Edit the data from the line with "This screenshot has" to the line with "coord(51,1280)" by replacing "speech bubble" with "chat bubble", and give those lines again with everything else unchanged. Leave the pictures out of your answer.

__Data for this exercise__.
★ ★ ★ ★ ★
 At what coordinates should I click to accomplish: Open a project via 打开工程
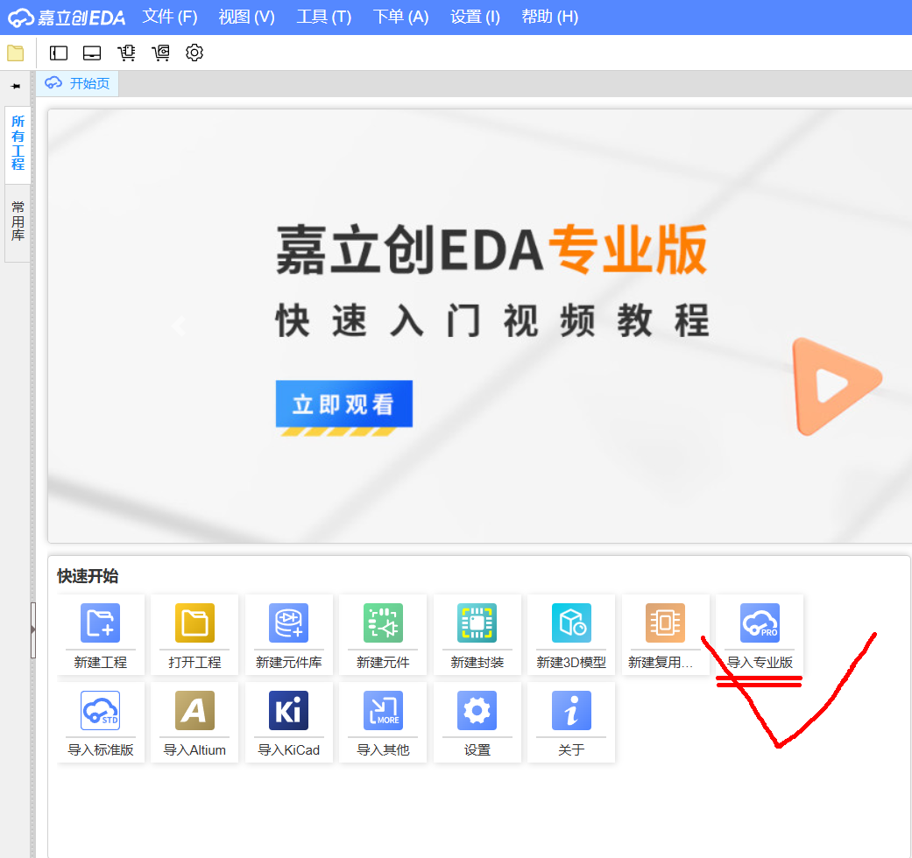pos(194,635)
★ ★ ★ ★ ★
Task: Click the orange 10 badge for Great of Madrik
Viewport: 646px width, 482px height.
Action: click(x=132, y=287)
★ ★ ★ ★ ★
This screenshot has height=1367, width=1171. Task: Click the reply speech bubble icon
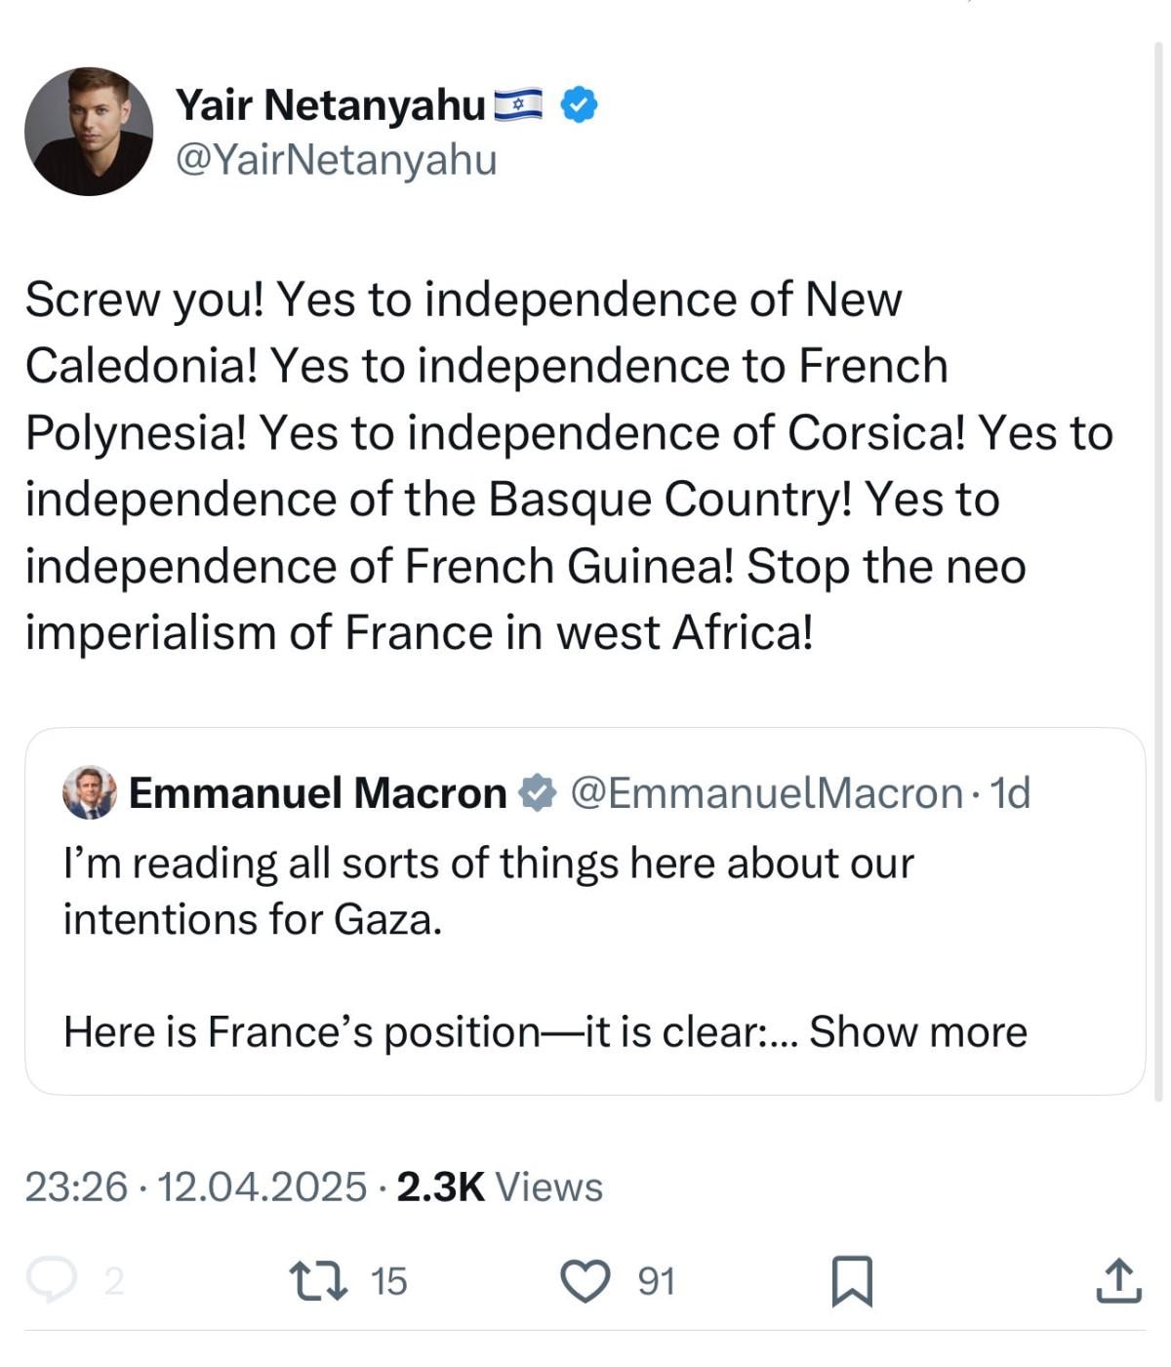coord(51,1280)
★ ★ ★ ★ ★
__Task result__.
This screenshot has height=1367, width=1171. Task: Click the reply chat bubble icon
coord(51,1280)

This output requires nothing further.